Будучи ипостасью МЛК, язык также функционирует в осознаваемом и неосознаваемом режимах. Исходя из этого, привычное определение языка как системы знаков оказывается не вполне адекватным, так как в ипо-
стасной интерпретации он начинается там, где еще нет оснований говорить о знаках в их привычной интерпретации. С учетом сказанного можно определить язык как врожденную человеку артикуляционно ориентиро-
ванную систему, которая, с одной стороны, обеспечивает функционирование его мышления и сознания, с другой - позволяет ему получать, создавать, хранить и передавать информацию [13, с. 665].
Образ, знак и символ: проблема специфики и взаимосвязи
Язык, как нами уже отмечалось ранее, играет важную роль во всех сферах человеческой деятельности, что приводит к выделению множества его функций: коммуникативной, формирования и выражения мысли, хранения и передачи информации, референциальной (обозначение внеязыковых категорий), эмотивной (выражение отношения автора речи к ее содержанию), конативной (ориентация на адресата речи), магической (воздействие речи на ход событий, психику адресата), фатической (контактоустанавливающей), металингвистической (высказывания о языке) и пр.
Выражающаяся в названных функциях множественность предназначений языка, а также участие языка в осуществлении практически всех высших психических функций требуют, в свою очередь, разнообразия средств (или форм существования) языка, как вербальных, так и невербальных, благодаря которым и становится возможной реализация названных функций и предназначений.
Для раскрытия специфики и взаимосвязи трех основных форм существования языка: образа, знака и символа - целесообразно обратиться к понятию «языковая личность» [13, с. 671-672]. В структуре языковой личности выделяются три уровня, каждый из которых характеризуется своим набором языковых средств (или форм):
1. Вербально-грамматический уровень располагает средствами (или единицами), традиционно используемыми для описания лексического и грамматического строя языка: морфема, слово, словоформа, дериват, словосочетание, синтаксема и т. д. Именно этот уровень языковой личности традиционно находился в поле зрения философии аристотелевско-гегелевского типа.
2. Когнитивный уровень характеризуется наличием средств, организующих картину мира носителя языка: денотат, сигнификат, экстенсионал и интенсионал понятия, афоризм, фразеологизм, метафора, наглядный образ, символ и др. Данный уровень языковой личности, как правило, исключался из поля зрения философов в силу субъективности многих его средств.
3. В состав прагматического уровня, отражающего интенции и цели носителя языка, динамику его картины мира, включаются элементы рефлексии, оценка, дейксис, способы аргументации, планы и программы поведения и пр.

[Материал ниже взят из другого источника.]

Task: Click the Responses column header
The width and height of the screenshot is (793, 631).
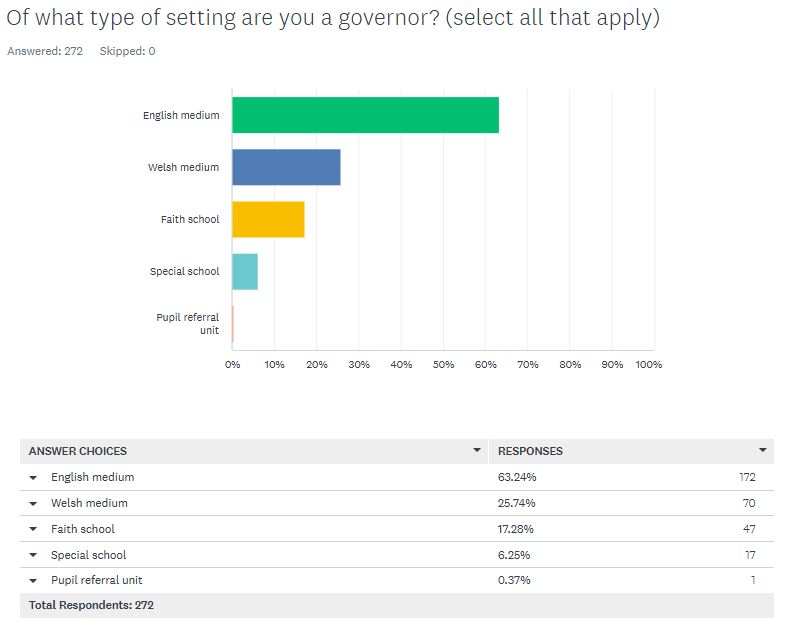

Понятие языковой личности, включающей несколько различных уровней, помогает нам, во-первых, понять наличие в языке человека столь разных средств, как, например, символ и образ, с одной стороны, и морфема и словоформа - с другой. Во-вторых, данное понятие помогает избежать упрощенного толкования языка только как системы «облеченных в звуковую форму знаковых единиц» [13, с. 652], служащих для выражения результатов мыслительной деятельности.

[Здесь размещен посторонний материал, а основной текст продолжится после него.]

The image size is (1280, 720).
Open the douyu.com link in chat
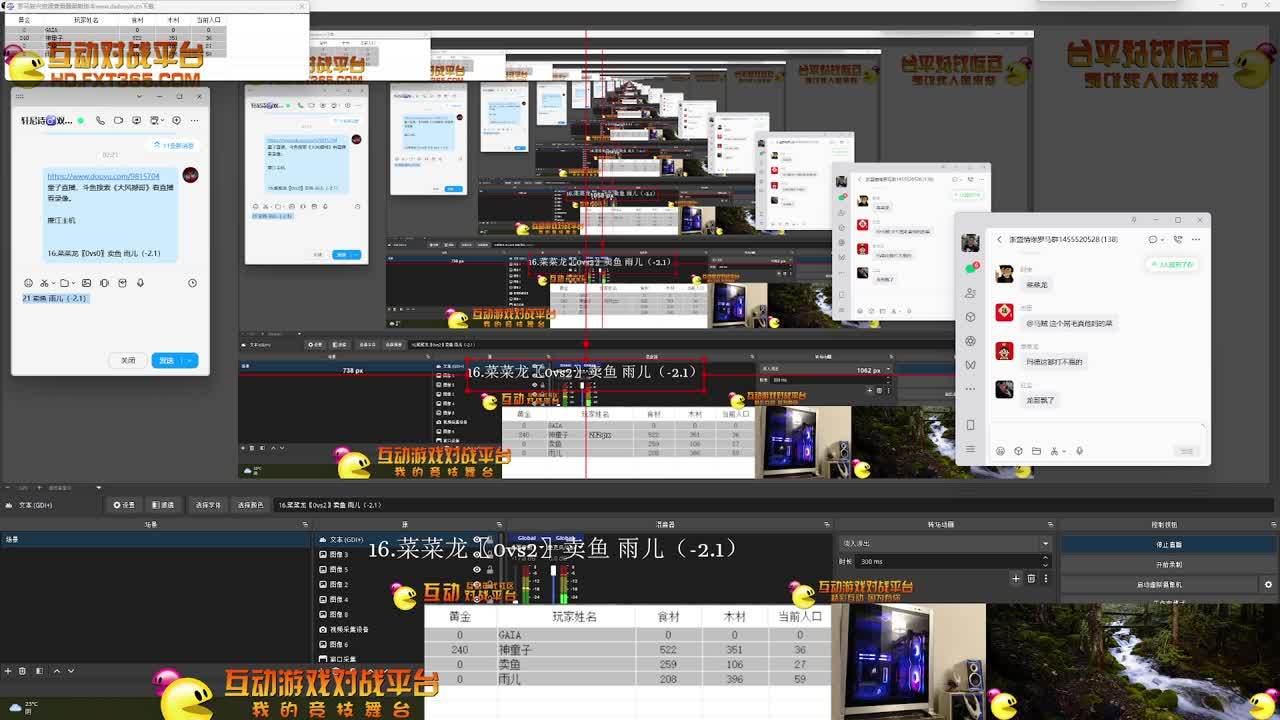pos(103,176)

Перед тем как перейти к рассмотрению образа, знака и символа как специфических форм языка, отметим, что в понимании этих трех форм существуют, на наш взгляд, две крайности, которые нам хотелось бы избежать.
Во-первых, это точка зрения, имеющая весьма широкое распространение в семиологии (семиотике), с позиций которой образ и символ являются видами знаков. Другими словами, понятие «знак» в семиотике трактуется очень широко: «Знак - материальный предмет (явление, событие), выступающий в качестве представителя некоторого другого предмета, свойства или отношения и исполь-
зуемый для приобретения, хранения, переработки информации» [17, с. 601]. Если более коротко, то «прежде всего о знаке можно сказать то, что это - вещь, указывающая на нечто вне себя; акт семиозиса может быть рассмотрен как состоящий в том, что некая сущность становится способной представлять нечто за пределами самой этой сущности» [8, с. 58]. Так, черная кошка, перебегающая дорогу, представляет не саму ее, а опасность, неприятность. В свою очередь, звуковая последовательность кошка в системе русского языка существенна тем, что вызывает представление об определенном животном, а не тем, что определенным образом организует чередование звуков.

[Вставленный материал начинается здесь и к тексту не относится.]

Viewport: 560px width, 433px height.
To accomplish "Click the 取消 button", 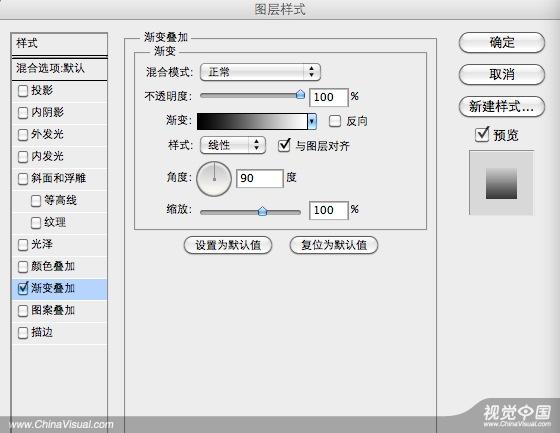I will (x=502, y=74).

Системами знаков с позиции семиотики могут считаться естественные и искусственные языки, системы сигнализаций в обществе и природе, системы состояний и сигналов различных машин и автоматов, программы и алгоритмы для них; «языки» изобразительного искусства, театра, кино, музыки и пр.
Во-вторых, это точка зрения, согласно которой образ, знак и символ рассматриваются изолированно друг от друга. По нашему мнению, это не является целесообразным, так как в процессе познания человеком мира и себя в нем эти формы выражения сознательных и бессознательных содержаний тесно взаимосвязаны, и порой трудно провести границу, например, между образом и знаком, знаком и символом, образом и символом.
В основе представлений человека лежат образы, вся наша духовная жизнь пронизана образами. Как отмечает в своем исследовании Ю.И. Романов, «значимость образа как формы постижения мира столь велика, что можно говорить о философии образа» [12, с. 4]. Мы согласны с Ю.И. Романовым в том, что целесообразно рассматривать образ с позиций семиотики, так как и в ситуации обмена информацией, и в категориальном бытии образ и знак сосуществуют, и лишь учитывая их сосуществование и взаимосвязь, можно постичь сущность данных понятий.
О первичности образа и его связи со знаком писал Дж. Вико, утверждавший, что об-
разы появились еще до возникновения языка, и назвавший их немыми действиями: «В глубокой древности люди, будучи еще дикарями, использовали для коммуникации естественные предметы и жесты. Происходило применение одного реального предмета для представления или обозначения других предметов, которые он напоминал по виду, для репрезентации целого класса предметов, похожих на него» [21, с. 43].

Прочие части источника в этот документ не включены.